(Entries provided begins)
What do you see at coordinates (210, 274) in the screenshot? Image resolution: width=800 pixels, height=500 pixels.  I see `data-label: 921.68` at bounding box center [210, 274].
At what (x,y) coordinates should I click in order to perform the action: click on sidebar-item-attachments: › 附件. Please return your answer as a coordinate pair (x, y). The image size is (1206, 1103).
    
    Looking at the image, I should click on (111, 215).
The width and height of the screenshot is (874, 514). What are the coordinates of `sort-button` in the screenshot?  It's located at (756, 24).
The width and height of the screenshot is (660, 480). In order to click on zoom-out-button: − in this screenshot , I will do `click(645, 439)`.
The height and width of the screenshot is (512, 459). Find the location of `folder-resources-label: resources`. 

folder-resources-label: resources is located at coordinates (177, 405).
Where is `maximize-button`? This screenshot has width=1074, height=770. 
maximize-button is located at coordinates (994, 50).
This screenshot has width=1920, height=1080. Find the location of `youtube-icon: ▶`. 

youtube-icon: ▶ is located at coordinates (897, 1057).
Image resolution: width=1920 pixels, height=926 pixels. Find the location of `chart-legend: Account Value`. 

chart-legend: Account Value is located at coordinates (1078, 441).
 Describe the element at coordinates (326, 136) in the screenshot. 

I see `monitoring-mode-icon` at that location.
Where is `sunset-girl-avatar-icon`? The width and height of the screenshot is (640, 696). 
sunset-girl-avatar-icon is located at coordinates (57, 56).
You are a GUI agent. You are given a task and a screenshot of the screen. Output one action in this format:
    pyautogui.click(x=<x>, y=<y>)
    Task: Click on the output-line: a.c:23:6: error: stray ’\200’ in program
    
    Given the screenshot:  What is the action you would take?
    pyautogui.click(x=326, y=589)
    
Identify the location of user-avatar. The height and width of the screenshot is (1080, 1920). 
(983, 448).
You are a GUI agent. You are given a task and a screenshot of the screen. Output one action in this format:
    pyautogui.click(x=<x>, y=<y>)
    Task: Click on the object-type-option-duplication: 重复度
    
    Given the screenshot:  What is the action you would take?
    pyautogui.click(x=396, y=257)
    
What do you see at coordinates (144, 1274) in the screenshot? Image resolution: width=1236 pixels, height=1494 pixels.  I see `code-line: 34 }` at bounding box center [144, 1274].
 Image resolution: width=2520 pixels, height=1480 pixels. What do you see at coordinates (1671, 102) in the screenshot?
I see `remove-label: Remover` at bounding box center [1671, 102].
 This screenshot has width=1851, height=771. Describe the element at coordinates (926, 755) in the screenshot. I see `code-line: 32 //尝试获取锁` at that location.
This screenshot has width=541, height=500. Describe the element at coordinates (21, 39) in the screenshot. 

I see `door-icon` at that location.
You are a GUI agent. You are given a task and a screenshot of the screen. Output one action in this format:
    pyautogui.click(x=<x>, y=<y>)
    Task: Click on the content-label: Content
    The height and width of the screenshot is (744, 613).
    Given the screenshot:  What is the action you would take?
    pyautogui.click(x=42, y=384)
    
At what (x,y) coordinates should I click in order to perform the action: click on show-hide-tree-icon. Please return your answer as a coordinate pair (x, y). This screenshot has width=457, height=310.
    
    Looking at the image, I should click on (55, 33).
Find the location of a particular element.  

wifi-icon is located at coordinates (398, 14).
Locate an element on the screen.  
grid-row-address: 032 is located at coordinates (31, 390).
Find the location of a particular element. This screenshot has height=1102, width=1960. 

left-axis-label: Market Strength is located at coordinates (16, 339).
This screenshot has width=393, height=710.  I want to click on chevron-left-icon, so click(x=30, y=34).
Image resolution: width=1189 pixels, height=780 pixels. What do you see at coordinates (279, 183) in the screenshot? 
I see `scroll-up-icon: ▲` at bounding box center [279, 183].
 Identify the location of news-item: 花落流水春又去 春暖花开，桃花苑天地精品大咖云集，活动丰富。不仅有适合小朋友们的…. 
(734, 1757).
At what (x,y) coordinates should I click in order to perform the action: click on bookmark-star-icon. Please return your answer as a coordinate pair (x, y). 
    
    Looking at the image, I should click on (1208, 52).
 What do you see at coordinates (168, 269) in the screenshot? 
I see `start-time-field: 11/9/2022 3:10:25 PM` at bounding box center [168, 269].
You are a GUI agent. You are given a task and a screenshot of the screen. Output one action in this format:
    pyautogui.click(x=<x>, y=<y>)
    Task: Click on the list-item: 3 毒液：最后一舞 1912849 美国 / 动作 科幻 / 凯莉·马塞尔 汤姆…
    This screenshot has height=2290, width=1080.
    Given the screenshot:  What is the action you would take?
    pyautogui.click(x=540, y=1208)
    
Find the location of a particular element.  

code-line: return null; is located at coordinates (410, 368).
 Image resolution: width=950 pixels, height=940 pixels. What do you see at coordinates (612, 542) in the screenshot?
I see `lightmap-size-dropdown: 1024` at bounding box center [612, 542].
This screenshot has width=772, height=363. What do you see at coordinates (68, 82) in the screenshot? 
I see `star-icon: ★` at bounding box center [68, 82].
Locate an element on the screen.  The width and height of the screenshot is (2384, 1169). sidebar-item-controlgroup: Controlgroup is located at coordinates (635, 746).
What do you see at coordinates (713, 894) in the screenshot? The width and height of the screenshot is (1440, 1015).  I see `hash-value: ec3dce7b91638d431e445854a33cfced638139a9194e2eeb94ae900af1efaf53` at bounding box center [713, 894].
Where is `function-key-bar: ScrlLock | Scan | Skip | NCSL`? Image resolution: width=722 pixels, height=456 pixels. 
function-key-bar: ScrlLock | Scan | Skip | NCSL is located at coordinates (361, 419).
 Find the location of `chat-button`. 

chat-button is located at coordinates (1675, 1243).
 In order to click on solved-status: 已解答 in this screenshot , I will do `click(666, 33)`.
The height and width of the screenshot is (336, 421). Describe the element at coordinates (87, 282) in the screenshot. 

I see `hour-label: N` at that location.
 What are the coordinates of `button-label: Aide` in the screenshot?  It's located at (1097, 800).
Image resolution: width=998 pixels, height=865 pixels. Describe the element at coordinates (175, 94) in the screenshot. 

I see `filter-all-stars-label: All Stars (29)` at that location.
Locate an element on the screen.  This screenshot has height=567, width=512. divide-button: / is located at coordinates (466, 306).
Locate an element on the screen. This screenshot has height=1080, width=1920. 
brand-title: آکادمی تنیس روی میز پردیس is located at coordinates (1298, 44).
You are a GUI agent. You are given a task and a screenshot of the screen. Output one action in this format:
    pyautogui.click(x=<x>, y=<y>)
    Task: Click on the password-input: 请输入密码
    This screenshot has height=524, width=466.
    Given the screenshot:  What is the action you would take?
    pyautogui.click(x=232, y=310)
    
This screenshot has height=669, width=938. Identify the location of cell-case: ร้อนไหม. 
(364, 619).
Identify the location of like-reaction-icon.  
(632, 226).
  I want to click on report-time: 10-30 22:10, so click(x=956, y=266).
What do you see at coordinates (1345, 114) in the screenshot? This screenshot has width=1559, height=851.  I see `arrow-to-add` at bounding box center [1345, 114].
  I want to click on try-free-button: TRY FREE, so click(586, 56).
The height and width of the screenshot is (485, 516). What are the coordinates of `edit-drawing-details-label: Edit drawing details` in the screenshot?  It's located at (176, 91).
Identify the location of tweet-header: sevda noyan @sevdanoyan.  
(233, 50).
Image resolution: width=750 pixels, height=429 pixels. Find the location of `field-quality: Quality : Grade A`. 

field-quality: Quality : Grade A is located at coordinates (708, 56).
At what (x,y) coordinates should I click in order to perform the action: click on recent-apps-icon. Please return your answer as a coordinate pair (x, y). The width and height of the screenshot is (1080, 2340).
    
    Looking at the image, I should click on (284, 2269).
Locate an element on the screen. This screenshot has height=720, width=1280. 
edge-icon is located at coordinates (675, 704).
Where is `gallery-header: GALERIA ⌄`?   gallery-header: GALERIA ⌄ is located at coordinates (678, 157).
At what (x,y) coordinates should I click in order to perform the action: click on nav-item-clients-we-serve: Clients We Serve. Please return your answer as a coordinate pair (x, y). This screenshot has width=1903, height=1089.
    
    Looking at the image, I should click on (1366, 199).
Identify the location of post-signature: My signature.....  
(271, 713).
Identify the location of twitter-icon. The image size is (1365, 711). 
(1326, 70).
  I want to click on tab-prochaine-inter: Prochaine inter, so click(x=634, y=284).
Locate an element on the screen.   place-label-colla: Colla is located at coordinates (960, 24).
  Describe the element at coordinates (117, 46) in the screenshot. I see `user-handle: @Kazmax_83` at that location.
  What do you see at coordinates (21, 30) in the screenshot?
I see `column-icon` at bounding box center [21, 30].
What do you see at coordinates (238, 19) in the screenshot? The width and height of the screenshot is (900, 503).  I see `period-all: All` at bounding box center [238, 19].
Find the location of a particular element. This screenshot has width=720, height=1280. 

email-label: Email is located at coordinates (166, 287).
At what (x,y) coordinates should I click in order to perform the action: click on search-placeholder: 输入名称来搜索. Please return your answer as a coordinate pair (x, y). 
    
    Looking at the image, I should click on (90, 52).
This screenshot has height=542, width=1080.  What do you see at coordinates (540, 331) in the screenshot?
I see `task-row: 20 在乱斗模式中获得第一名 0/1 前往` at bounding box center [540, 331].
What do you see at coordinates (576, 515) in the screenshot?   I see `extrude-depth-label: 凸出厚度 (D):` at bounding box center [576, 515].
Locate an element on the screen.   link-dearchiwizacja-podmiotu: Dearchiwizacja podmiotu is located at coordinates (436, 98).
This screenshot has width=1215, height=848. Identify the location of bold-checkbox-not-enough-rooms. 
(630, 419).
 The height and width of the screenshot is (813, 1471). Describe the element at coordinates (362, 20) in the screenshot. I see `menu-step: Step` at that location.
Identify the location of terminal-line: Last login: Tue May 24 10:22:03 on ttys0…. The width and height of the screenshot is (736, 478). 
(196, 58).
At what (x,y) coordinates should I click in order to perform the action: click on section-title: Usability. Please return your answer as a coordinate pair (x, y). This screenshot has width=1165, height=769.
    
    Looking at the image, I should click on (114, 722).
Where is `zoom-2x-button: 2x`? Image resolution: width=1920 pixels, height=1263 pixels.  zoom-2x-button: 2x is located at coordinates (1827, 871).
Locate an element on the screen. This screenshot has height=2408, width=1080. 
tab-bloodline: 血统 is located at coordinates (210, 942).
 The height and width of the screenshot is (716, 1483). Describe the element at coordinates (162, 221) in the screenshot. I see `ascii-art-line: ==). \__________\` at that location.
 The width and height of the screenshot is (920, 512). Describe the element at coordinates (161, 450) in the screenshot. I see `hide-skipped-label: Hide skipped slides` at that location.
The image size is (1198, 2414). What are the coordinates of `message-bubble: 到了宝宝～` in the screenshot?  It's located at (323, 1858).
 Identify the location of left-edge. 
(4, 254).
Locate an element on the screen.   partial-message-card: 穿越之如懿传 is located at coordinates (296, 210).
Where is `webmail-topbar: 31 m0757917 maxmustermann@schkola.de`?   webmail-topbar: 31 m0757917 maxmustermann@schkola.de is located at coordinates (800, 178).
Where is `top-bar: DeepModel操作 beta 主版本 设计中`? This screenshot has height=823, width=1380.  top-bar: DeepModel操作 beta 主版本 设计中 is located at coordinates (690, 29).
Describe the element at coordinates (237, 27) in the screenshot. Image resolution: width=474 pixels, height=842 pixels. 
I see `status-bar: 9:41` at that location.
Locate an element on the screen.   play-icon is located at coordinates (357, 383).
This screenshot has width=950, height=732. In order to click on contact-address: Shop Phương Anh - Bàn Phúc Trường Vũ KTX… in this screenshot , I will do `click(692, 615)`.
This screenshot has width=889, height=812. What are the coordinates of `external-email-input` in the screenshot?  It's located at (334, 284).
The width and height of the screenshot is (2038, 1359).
(Entries provided ends)
• **What to produce**:
Copy the entries above word for word, everything from the very first line down to and including the line containing "pyautogui.click(x=326, y=589)".

• **Answer to this task**:
What do you see at coordinates (210, 274) in the screenshot? Image resolution: width=800 pixels, height=500 pixels.  I see `data-label: 921.68` at bounding box center [210, 274].
At what (x,y) coordinates should I click in order to perform the action: click on sidebar-item-attachments: › 附件. Please return your answer as a coordinate pair (x, y). The image size is (1206, 1103).
    
    Looking at the image, I should click on (111, 215).
The width and height of the screenshot is (874, 514). What are the coordinates of `sort-button` in the screenshot?  It's located at (756, 24).
The width and height of the screenshot is (660, 480). In order to click on zoom-out-button: − in this screenshot , I will do `click(645, 439)`.
The height and width of the screenshot is (512, 459). Find the location of `folder-resources-label: resources`. 

folder-resources-label: resources is located at coordinates (177, 405).
Where is `maximize-button`? This screenshot has width=1074, height=770. 
maximize-button is located at coordinates (994, 50).
This screenshot has width=1920, height=1080. Find the location of `youtube-icon: ▶`. 

youtube-icon: ▶ is located at coordinates (897, 1057).
Image resolution: width=1920 pixels, height=926 pixels. Find the location of `chart-legend: Account Value`. 

chart-legend: Account Value is located at coordinates (1078, 441).
 Describe the element at coordinates (326, 136) in the screenshot. 

I see `monitoring-mode-icon` at that location.
Where is `sunset-girl-avatar-icon`? The width and height of the screenshot is (640, 696). 
sunset-girl-avatar-icon is located at coordinates (57, 56).
You are a GUI agent. You are given a task and a screenshot of the screen. Output one action in this format:
    pyautogui.click(x=<x>, y=<y>)
    Task: Click on the output-line: a.c:23:6: error: stray ’\200’ in program
    
    Given the screenshot:  What is the action you would take?
    pyautogui.click(x=326, y=589)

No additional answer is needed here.